The only way to know for certain if someone is being abused is to ask. Contrary to the myth that women don’t want to talk about their abuse, many women hide it due to fear of embarrassment, retaliation, blame, disbelief, or pressure to take actions they’re not ready for. By asking directly, in a private and non-judgmental way, you relieve her of the burden of coming forward on her own and show that you care and are willing to help.
Keep your approach simple and sensitive. For instance, if you’ve noticed something concerning, you might say, “I noticed [specific observation] and I’m concerned about you. Is there something I can do to help?” Or, “You seem stressed and unhappy. If you want to talk now or later, I’m here and will keep it confidential.”
People sometimes hesitate to express concern because they believe it’s “none of their business” or worry that their help will be unwelcome. But the idea that “what happens behind closed doors” is off-limits has contributed significantly to women’s isolation. The risk of being rebuffed is minor compared to the potential impact of reinforcing her isolation.
If You Ask, Be Prepared to Respond Supportively
There are several steps you can take to offer supportive and empowering help to an abused woman:
- Initiate the conversation privately and ensure you have enough time to talk if she chooses to open up.
- Let go of expectations for a quick fix to domestic violence. Understand that what may seem like “inaction” could be her best safety strategy at the time.
- Challenge and change any misconceptions you may have about abused women. They are not abused because something is wrong with them; they are trapped by their partners’ violence and coercion. Recognize their resilience, courage, and resourcefulness to better support them.
Do’s of Providing Supportive and Empowering Help
- Believe her and let her know you do. Remember, abusers often behave differently in public than in private.
- Listen carefully to what she shares. By actively listening, asking clarifying questions, and avoiding judgment or unsolicited advice, you’ll better understand her needs.
- Build on her strengths.
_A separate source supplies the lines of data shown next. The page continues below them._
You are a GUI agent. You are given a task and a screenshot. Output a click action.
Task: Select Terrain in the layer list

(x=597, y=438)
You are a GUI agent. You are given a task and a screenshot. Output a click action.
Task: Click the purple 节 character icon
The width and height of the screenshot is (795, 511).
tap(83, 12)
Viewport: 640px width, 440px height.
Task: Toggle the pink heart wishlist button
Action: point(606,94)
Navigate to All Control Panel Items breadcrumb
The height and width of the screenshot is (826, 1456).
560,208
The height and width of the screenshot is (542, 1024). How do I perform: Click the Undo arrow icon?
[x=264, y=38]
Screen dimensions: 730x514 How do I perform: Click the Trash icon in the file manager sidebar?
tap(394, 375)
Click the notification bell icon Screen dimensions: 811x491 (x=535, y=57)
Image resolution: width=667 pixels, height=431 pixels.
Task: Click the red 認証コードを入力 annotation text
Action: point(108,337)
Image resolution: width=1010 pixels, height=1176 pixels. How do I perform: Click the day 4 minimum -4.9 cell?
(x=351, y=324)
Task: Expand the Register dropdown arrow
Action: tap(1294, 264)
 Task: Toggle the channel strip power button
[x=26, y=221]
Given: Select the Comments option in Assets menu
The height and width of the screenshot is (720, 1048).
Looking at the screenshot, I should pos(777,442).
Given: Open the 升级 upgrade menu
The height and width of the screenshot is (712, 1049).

Identify and acknowledge her coping strategies, problem-solving abilities, and courage, even if her efforts haven’t fully succeeded. Encourage her to continue building on these strengths.
- Validate her feelings. It’s normal for women in abusive situations to have conflicting emotions. Reassure her that her feelings are understandable and valid.
- Avoid victim-blaming. Make it clear that the abuse is not her fault. Reinforce that the abuse is her partner’s responsibility, but avoid speaking negatively about him.
- Take her fears seriously. If you’re concerned for her safety, express this concern without judgment, such as, “Your situation sounds dangerous, and I’m worried about your safety.”
- Offer help. Provide specific forms of help or information as appropriate. If she asks for something you can do, do it. If you can’t, help her find another way to meet that need.
- Be an active partner in her safety planning. Safety planning involves considering all options, evaluating risks and benefits, and identifying ways to reduce risks. Offer ideas, resources, and information to assist her.
- Support her decisions. Remember that every decision carries risks. If you truly want to help, be patient and respect her choices, even if you don’t agree with them.
By being informed, empathetic, and supportive, you can make a significant difference in the life of someone experiencing domestic violence.